The exterminator agreed to come back at noon, if we would better prepare for his return. So we started a whirlwind cleaning session that would have been the envy of any Warner Brothers cartoon character.

The process of preparing for bedbug treatment is a lot like moving out of your apartment. It involves taking out all of your clothes then carting them to the Laundromat for cleaning, then dry cleaning anything that can't be thrown in a dryer, and then cleaning off any shelf space, and then clearing space so that the bed can be moved or the desk can be moved or the armoire can be moved -- which, when you are in an apartment space that is roughly the size of your own chest cavity, can be tricky- and then going through any book that has been in your room and making sure bugs aren't hiding in the pages, and then checking your filing cabinet in a similar manner.
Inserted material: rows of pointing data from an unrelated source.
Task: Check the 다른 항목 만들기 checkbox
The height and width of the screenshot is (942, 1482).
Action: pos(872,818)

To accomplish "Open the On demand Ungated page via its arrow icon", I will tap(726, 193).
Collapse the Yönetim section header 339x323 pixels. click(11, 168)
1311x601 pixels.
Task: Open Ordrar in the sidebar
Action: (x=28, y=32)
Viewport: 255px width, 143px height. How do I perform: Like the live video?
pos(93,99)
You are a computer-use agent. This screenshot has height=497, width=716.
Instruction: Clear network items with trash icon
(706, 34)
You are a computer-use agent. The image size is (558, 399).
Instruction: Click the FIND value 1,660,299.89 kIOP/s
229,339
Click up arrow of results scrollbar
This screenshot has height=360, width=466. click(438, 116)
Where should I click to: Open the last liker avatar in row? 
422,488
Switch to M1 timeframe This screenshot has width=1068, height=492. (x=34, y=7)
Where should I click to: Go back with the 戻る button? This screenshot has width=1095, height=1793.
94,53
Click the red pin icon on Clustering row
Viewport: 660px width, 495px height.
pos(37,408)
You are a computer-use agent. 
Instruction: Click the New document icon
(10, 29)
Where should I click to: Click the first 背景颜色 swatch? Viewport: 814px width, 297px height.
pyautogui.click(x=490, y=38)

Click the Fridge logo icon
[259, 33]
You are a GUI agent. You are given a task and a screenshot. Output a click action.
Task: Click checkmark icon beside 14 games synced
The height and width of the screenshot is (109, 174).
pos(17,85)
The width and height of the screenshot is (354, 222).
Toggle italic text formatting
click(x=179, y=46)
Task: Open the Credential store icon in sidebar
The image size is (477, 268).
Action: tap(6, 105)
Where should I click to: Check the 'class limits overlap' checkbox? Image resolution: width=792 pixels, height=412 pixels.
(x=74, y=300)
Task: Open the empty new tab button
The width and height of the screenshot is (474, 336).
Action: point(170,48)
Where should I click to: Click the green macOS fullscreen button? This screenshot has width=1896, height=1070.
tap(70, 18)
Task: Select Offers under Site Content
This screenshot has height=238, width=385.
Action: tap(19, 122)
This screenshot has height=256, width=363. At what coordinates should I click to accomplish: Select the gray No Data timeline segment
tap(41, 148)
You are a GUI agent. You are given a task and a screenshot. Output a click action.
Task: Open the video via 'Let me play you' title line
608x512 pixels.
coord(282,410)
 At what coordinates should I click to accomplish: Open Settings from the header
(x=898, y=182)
At the end of the day, your bedroom is just a collection of bare surfaces.

All of this is arduous enough if you have in-building laundry. Sadly we don't. We actually use the Laundromat around the corner which is -- objectively speaking -- the most hostile place on earth.

Katherine began to wash and dry the fifteen bags of laundry that we had while I walked around the apartment with the exterminator. My phone rang as I was explaining where we had sighted bugs.

"How many circles does hell have?"

"Katherine?"

"This place is the tenth circle, I think... If there are ten. Where are you?"

"I'm dealing with the exterminator. There are only nine. This is Katherine, right?"

"Well, then this is the ninth circle. The woman here is an actual devil. It's hot. There are vicious people everywhere. Get down here."

"I'm with the exterminator... and the ninth circle is cold. Satan chews on people there. Judas and Brutus and someone else I think. Another Roman maybe. I'm with the exterminator."

"I don't care. Eighth circle then. Hurry."

She was right. Our Laundromat is the eighth circle of hell. Dante didn't mention it directly, but that was an oversight. Our neighborhood has relatively few Laundromats and almost no one has a washer and dryer in-building, resulting in an atmosphere of intense and sometimes uncomfortably physical competition for the few available dryers. The already charged atmosphere is made particularly dangerous at our local Laundromat by a series of heavyset neighborhood Grand dames who are willing to throw their weight around. When I walked into the Laundromat, Katherine was facing down one such woman who had taken her clothes out of a washer and thrown them on the floor.

"What, you want to use all the dryers here at once!" the woman said

"Actually, yes."

"Your clothes are dry."

"They have bugs," Katherine said.

Apparently she hadn't mentioned this earlier. The effect was satisfying. Most people took at least a small step back and the grand dame who had been facing us down retreated completely. One woman, who had been rummaging through our clothes in an attempt to clear a dryer for herself, jerked her hands back so rapidly and with so much revulsion that it looked like the beginnings of an epileptic fit.

Day 16

The spray has been laid down and, as we understand it, the next step is to simply lie and wait.

The idea behind spraying for bedbugs is for a professional to come in and spray your walls, shelves, and floor with a residual poison that will, theoretically, kill any bedbugs that walk across it. Of course, the bedbugs need some sort of incentive to walk across the poisoned surfaces, which means that you have to use yourself as bait.

The problem is that there is virtually no way to know if the bedbugs will take the bait. The awful little things have been observed to live for over a year without feeding and they are known to emit a scent that warns other bedbugs of danger. So even if they retreat for some time, there is still the possibility that they are just lying and waiting for you to let down your guard.

Meanwhile, our strategy must also be lying and waiting, though with the constant fear of bugs. It is actually a pretty horrible sensation, but to Katherine and Jihad's credit, I will say that it's a lot nicer knowing that there are other people dealing with the same thing.